Passage provided ::
== == ==

In my humble opinion, Diao Yinan‘s The Wild Goose Lake (Film Movement, 3.6 NYC, 3.13 L.A.) is one of the most visually inventive, brilliantly choreographed noir thrillers I’ve ever seen. One of them surely. I’ve only seen this audaciously novel and nervy film once (nine months ago in Cannes) but I’m looking forward to a second viewing this weekend.

I realize that I’m not “allowed” to have an opinion like this because I’m a Chinese cinema dilletante, but I love what I love so stuff it.

From last May’s (5.18) review: “I probably haven’t felt this knocked out, this on-the-floor, this ‘holy shit’-ified by sheer directorial audacity and musicality since Alfonso Cuaron‘s Children of Men.

“I wasn’t even following the convoluted story all that closely and I didn’t care all that much — The Wild Goose Lake is so deliciously composed, such an audacious high-wire act that you can just watch it for the imaginative visual poetry and off-center creative strategies alone.”

== == ==

Collected data entries

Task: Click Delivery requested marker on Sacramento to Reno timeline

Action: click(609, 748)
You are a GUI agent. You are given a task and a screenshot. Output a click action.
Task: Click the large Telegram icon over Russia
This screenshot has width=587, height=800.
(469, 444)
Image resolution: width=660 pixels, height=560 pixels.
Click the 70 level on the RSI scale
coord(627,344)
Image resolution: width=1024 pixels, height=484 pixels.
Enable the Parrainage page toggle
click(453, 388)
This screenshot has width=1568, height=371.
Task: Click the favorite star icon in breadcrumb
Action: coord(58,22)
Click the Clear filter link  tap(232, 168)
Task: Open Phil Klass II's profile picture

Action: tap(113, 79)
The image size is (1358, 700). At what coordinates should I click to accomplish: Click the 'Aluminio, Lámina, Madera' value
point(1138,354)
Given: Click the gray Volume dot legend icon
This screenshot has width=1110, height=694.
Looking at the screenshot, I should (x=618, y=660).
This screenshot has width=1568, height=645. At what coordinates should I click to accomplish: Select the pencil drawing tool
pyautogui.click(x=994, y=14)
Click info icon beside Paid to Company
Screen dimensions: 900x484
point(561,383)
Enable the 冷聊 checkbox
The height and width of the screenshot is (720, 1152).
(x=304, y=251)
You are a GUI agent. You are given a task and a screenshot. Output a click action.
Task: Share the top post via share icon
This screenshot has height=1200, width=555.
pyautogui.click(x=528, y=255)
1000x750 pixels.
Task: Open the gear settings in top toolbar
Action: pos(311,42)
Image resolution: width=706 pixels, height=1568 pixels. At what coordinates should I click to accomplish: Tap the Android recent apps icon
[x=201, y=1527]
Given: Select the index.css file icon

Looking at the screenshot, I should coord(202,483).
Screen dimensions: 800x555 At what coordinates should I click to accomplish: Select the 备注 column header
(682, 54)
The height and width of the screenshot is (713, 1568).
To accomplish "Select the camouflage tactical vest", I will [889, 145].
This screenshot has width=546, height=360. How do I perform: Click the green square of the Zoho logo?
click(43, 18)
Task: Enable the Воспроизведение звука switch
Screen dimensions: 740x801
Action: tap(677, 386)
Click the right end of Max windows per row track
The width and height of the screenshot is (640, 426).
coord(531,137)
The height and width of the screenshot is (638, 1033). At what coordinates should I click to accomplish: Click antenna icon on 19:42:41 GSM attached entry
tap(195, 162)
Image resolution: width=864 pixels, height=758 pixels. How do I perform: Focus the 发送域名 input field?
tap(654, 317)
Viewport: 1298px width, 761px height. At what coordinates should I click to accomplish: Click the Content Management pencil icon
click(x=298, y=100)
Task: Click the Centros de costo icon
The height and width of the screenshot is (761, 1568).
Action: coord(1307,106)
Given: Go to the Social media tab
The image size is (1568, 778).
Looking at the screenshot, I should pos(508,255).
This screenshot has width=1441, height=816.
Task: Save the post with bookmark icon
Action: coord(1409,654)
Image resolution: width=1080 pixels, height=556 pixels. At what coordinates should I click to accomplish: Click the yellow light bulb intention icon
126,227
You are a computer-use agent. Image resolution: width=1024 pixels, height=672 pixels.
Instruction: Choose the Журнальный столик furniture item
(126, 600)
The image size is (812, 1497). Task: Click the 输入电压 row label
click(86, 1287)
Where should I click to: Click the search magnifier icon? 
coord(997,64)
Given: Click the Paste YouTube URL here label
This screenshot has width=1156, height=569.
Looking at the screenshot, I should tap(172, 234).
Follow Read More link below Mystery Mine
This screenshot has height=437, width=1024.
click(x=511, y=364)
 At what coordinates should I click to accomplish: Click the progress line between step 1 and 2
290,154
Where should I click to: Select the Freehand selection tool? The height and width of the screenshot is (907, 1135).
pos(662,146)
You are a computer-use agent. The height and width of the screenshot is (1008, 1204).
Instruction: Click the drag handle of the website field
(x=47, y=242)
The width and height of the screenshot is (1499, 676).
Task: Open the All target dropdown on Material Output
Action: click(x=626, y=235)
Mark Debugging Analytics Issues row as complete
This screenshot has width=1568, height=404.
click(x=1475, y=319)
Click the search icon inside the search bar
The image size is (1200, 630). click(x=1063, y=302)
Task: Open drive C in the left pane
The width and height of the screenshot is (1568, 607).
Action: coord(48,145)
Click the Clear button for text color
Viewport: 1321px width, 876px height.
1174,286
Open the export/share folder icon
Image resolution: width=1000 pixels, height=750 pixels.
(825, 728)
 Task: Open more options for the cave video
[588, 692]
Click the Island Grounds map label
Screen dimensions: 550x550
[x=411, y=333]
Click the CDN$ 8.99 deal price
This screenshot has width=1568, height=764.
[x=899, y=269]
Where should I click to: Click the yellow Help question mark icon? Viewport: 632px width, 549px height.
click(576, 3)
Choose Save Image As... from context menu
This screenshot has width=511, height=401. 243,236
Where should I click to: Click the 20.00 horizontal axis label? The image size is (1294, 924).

== == ==

Required action :: Copy out the full post about The Wild Goose Lake from above, word for word.

Solved problem ::
In my humble opinion, Diao Yinan‘s The Wild Goose Lake (Film Movement, 3.6 NYC, 3.13 L.A.) is one of the most visually inventive, brilliantly choreographed noir thrillers I’ve ever seen. One of them surely. I’ve only seen this audaciously novel and nervy film once (nine months ago in Cannes) but I’m looking forward to a second viewing this weekend.

I realize that I’m not “allowed” to have an opinion like this because I’m a Chinese cinema dilletante, but I love what I love so stuff it.

From last May’s (5.18) review: “I probably haven’t felt this knocked out, this on-the-floor, this ‘holy shit’-ified by sheer directorial audacity and musicality since Alfonso Cuaron‘s Children of Men.

“I wasn’t even following the convoluted story all that closely and I didn’t care all that much — The Wild Goose Lake is so deliciously composed, such an audacious high-wire act that you can just watch it for the imaginative visual poetry and off-center creative strategies alone.”